(Recorded data Opens)
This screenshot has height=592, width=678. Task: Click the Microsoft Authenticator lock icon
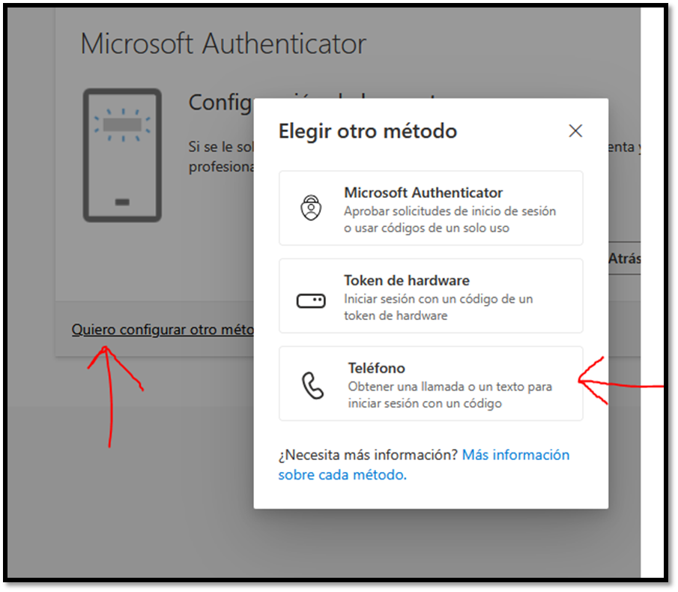coord(311,208)
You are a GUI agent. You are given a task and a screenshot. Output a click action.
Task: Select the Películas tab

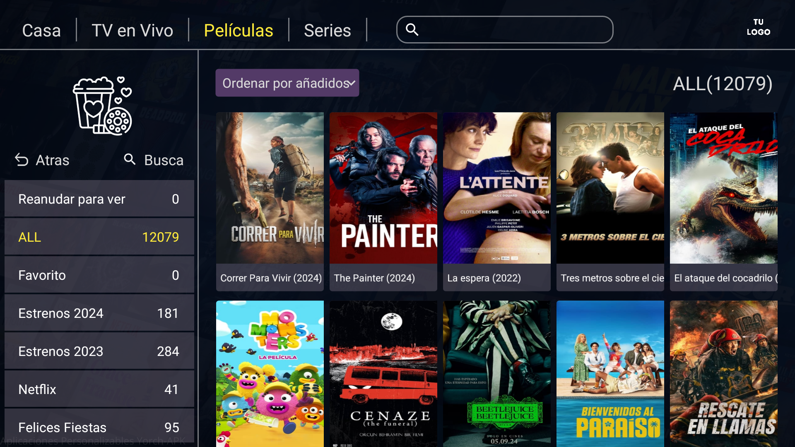click(239, 30)
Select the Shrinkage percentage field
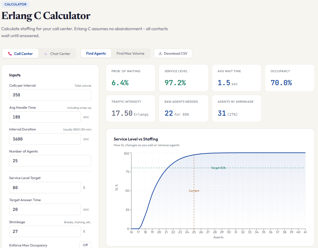Image resolution: width=318 pixels, height=248 pixels. click(45, 231)
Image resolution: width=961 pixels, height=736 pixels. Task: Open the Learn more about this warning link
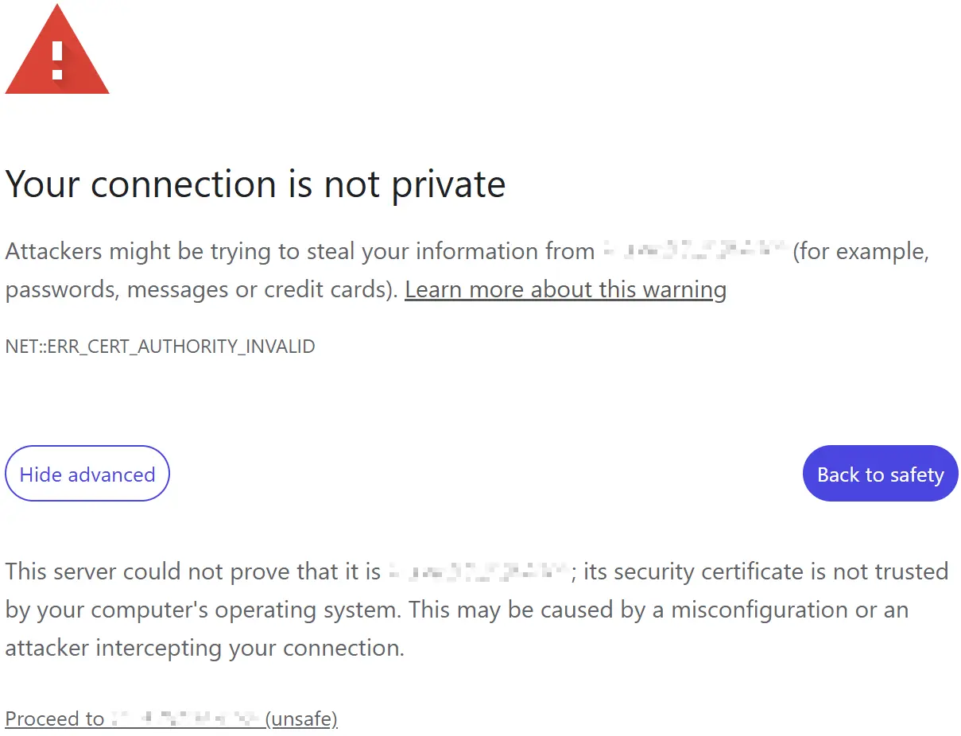(x=565, y=289)
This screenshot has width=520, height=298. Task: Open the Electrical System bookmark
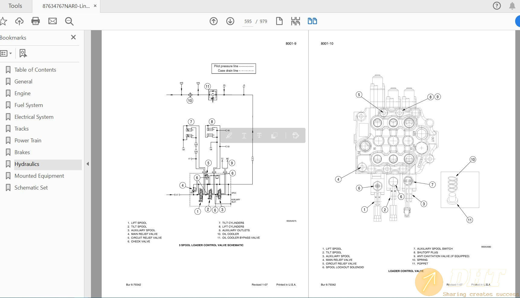click(x=34, y=117)
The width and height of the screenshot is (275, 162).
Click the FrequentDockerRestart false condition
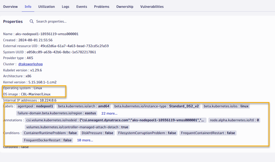48,140
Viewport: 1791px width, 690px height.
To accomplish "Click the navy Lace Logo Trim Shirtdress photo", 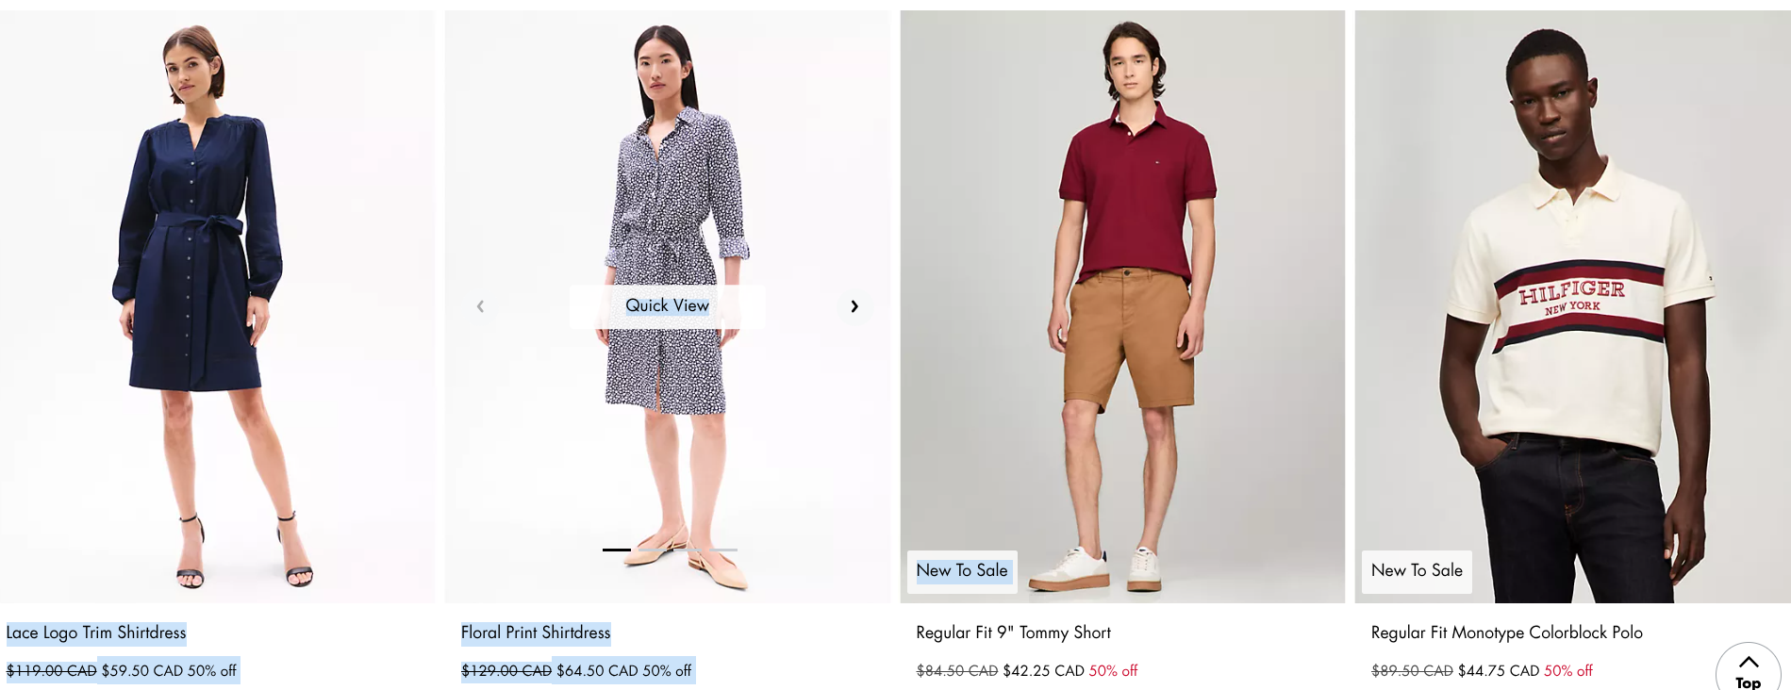I will (217, 306).
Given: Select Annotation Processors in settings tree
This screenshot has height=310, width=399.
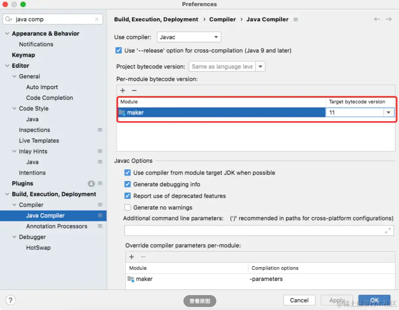Looking at the screenshot, I should [x=57, y=226].
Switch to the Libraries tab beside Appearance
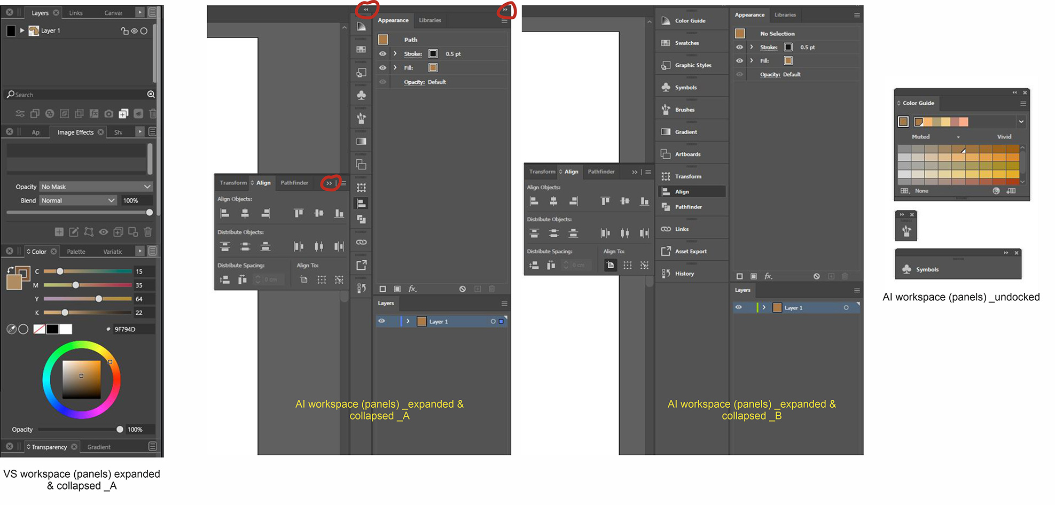Screen dimensions: 1055x505 pos(429,20)
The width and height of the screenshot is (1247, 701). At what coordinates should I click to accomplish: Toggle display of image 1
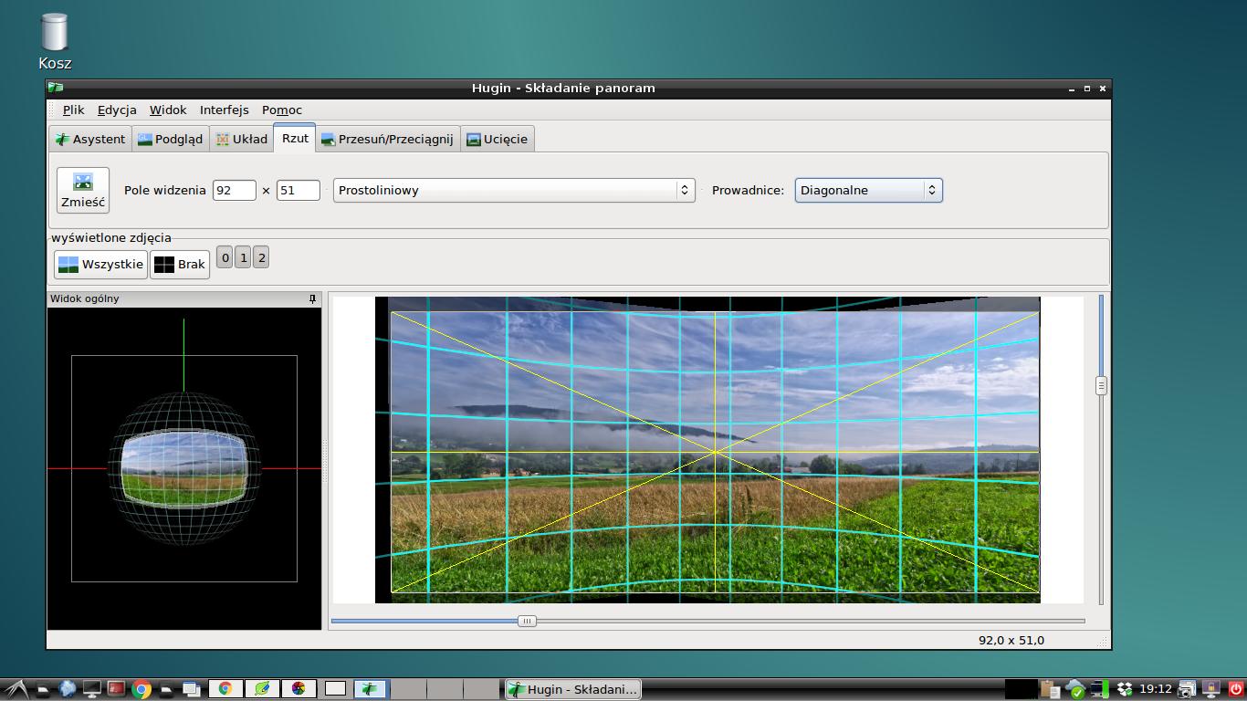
(Recorded data Closes)
## Work to be completed
What is the exact wording of the lines from the one bearing "This screenshot has height=310, width=399." through the final line of the records above? Write it out without the pictures.

## Answer box
This screenshot has height=310, width=399.
Looking at the screenshot, I should [x=57, y=226].
Switch to the Libraries tab beside Appearance
Screen dimensions: 1055x505 pos(429,20)
The width and height of the screenshot is (1247, 701). At what coordinates should I click to accomplish: Toggle display of image 1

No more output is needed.